Objets de Marcel Broodthaers à marée haute

Un coup de cœur du Car­net

Mar­cel BROODTHAERS, Le Bes­ti­aire n°III de Mar­cel Broodthaers, Poèmes, 1960–1963, édi­tion et présen­ta­tions par Maria Gilis­sen-Broodthaers et Jean Daive, L’atelier con­tem­po­rain, 2024, 208 p., 30 €, ISBN : 9782850351433

le bestiaire n°III de marcel broodthaersInclass­able briseur de moules, poète, artiste con­ceptuel qui, dans une veine post­duchampi­enne, boulever­sa les rap­ports entre écri­t­ure, images et objets, d’une lib­erté de pirate au pays des signes et de l’institution muséale, Mar­cel Broodthaers (1924–1976) fut un génial brouilleur de fron­tière entre l’écrit et le dessin, l’humain et l’animal, le con­cept et la matière. À l’occasion du cen­te­naire de la nais­sance de Mar­cel Broodthaers, L’Atelier con­tem­po­rain pub­lie des poèmes-poèmes, des poèmes-objets placés sous le signe du bes­ti­aire. Remar­quable­ment édité et présen­té par Maria Gilis­sen-Broodthaers et Jean Daive, Le Bes­ti­aire n° III de Mar­cel Broodthaers, Poèmes, 1960–1963 nous plonge dans l’espace de créa­tion physique et men­tal d’un artiste qui pub­lia des recueils de poèmes, des ouvrages — Mon livre d’Ogre, Minu­it, La bête noire, Pense-bête —, qui décon­stru­isit la poésie en la dépor­tant vers les arts plas­tiques.

Inter­ro­geant les con­di­tions et les lim­ites du voir, du mon­tr­er, de l’écrire, de l’exposer, mar­qué par Magritte, par Mal­lar­mé, casseur des codes de l’expression, inclass­able chercheur, il créa en 1968 un musée d’art imag­i­naire, le Musée d’art mod­erne, Départe­ment des Aigles, Sec­tion du XIXème siè­cle dont il se nom­ma con­ser­va­teur. Détour­nant les Fables de La Fontaine, le Bes­ti­aire de Broodthaers immerge l’humain et l’animal dans des réc­its, des moral­ités qui, suiv­ant l’ordre alphabé­tique, aus­cul­tent dans une « inven­tion sans lim­ite » comme l’écrit Jean Daive, la comédie humaine, les mon­des insoupçon­nés de l’araignée, du lézard, du rhinocéros, du lion mais aus­si de l’eau, du désert, du feu ou du ban­quier, du don juan, de l’alcoolique. Dessins, poèmes raturés, dératurés, listes, tableaux, jeux, textes man­u­scrits délivrent une expéri­ence graphique, visuelle entre ready-made poé­tique et fable sur­réal­iste.

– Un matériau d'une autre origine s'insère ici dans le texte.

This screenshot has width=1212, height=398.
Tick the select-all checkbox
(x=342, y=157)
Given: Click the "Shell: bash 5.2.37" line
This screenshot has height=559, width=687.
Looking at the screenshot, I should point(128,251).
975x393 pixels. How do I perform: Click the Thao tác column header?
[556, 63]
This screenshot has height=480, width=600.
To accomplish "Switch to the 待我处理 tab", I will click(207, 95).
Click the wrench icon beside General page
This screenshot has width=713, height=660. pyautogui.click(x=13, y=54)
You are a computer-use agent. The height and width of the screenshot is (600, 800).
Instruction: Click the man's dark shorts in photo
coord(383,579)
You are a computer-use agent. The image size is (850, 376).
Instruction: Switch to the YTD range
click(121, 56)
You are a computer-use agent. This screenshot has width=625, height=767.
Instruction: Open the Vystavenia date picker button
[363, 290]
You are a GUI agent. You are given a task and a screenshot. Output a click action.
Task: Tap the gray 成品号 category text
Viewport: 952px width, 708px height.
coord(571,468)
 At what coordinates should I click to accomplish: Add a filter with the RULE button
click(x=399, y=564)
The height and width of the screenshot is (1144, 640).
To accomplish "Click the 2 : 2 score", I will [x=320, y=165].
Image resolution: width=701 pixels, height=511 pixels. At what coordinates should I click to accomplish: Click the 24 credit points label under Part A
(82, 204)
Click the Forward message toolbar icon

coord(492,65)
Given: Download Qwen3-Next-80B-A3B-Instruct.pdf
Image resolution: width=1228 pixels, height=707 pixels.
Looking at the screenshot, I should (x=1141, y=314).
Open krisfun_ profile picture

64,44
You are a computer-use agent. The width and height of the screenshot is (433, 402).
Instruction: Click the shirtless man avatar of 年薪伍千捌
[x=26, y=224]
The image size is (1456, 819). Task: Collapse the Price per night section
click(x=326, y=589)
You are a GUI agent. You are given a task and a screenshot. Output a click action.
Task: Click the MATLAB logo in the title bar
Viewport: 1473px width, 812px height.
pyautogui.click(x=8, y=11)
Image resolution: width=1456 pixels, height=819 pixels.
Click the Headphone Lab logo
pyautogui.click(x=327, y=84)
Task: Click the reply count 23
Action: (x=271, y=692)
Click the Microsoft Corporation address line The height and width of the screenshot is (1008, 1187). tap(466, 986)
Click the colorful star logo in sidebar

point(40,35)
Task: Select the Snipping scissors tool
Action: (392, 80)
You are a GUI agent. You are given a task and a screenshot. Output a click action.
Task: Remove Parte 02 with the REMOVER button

Tout est œuf. Le monde est œuf. Le monde est né du grand jaune, le soleil. Notre mère la lune est écailleuse. En écailles d’œufs pilés, la lune. En pous­sière d’œufs, les étoiles. Tout, œufs morts. Et Per­du, l’homme. En dépit de preuves, monde, soleil, lune, étoiles, de trains entiers. Vides. D’œufs vides ? 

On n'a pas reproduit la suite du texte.